Selda Şensoy - Hakkında Yazdığı Tanıtım Yazısı


Şöyle bir düşündüğümde, hayatın içinde yaşadığım acının sonunda, elim hep kaleme gider. Yazmak ister; elim, dilim, beynim satırların sayısına bakamadan, düşünmeden, aklıma ne gelirse yazmak ister. Ateşin içine düşmüş yüreğimin acısını, ilmek ilmek dokur kelimelerim, susamaz olurum, pervazsız haykırışlarımla süslenir beyaz kalemimden çıkan sayfalar.Görünmeyen yazıya geçiştir işte bu..

Yürek; ruhun, evrenin merkezi, yaşamın kaynağıdır. Aklıma Çinlilerin sembolü olan “ Ying ve Yang” geldi.. Ya da Siyah ve beyaz.. Ben diyorum ki, “Akıl ve Yürek” fark ettim ki hepsi birbirine zıt.. Yaşamın yön bulması gibi..

Bir karıncanın ayak izi kadar hükümsüz kalan yaşamım, bakıp da görmeyi öğretti. Aşkı, acıyı öğretti. Aşkın, amansız bir hain, sinsi bir kartal olduğunu gösterdi..Dedim ki; Bir bozkurt ağlasa dillenir miydi yüreğim. Yoksa pençelerini savuran aklım, kıpkırmızı kana bular mıydı yüreğimi..

Mantıkla hareket etmenin ne anlamı vardı ki yaşamda.. Mantık olgusu var mıydı ki… Acaba akılla yüreğin birleşmesi miydi mantık..
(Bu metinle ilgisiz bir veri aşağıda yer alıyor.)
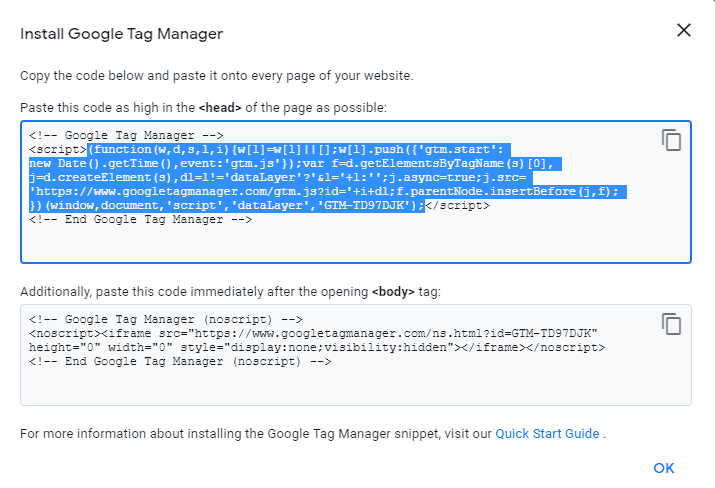Image resolution: width=715 pixels, height=488 pixels.
Task: Close the Install Google Tag Manager dialog
Action: [x=684, y=31]
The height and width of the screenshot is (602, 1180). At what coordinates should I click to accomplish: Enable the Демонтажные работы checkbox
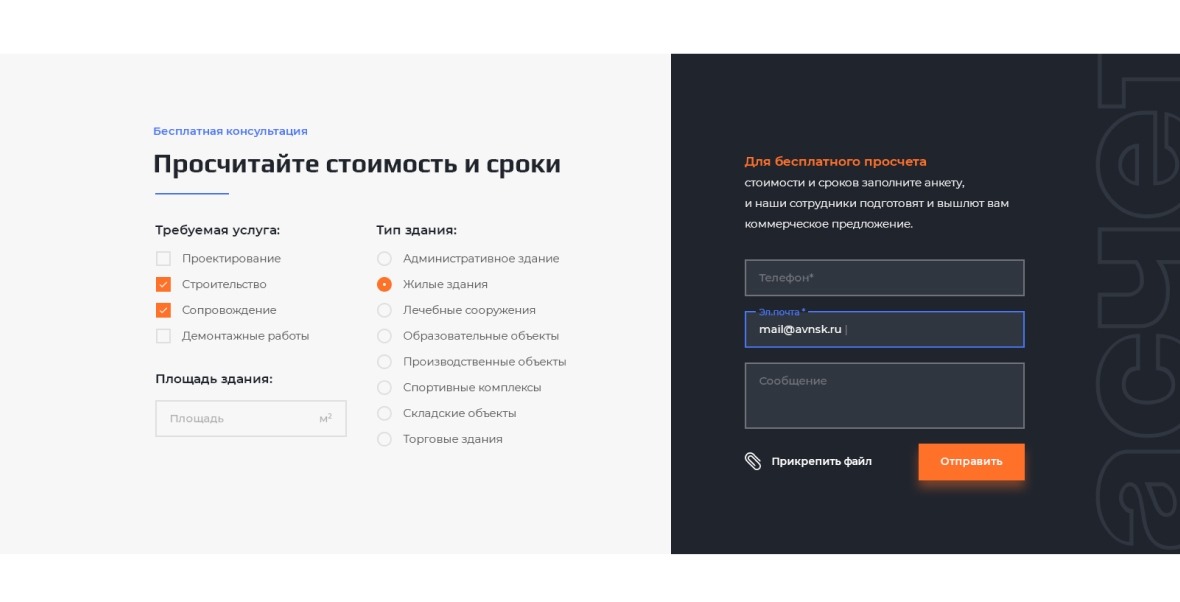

Sonuçta; bilim adamları gibi bulduğum teoriyi ispata koşup tek bir yolda robot bir yaşamayı mı seçmeliydim.. Çağlayan yüreğimi mi dinlemeliydim. Seçimim basitti.. Yüreğimi seçtim..

Yüreğim bin bir yoldan gitti, tökezlense de durmadı.. Baharda açan kır çiçeklerini, kışın açan kardelenleri gördü.. Mantık baktı mı çiçek, yüreğim baktı mı aşktı, sevgiydi, yaşamdı, gördüklerim. Yaşam enerjimi, dinamizmi, gücü, askı, ruhun güzelliğini yüreğim verdi. Hiç bırakmadım..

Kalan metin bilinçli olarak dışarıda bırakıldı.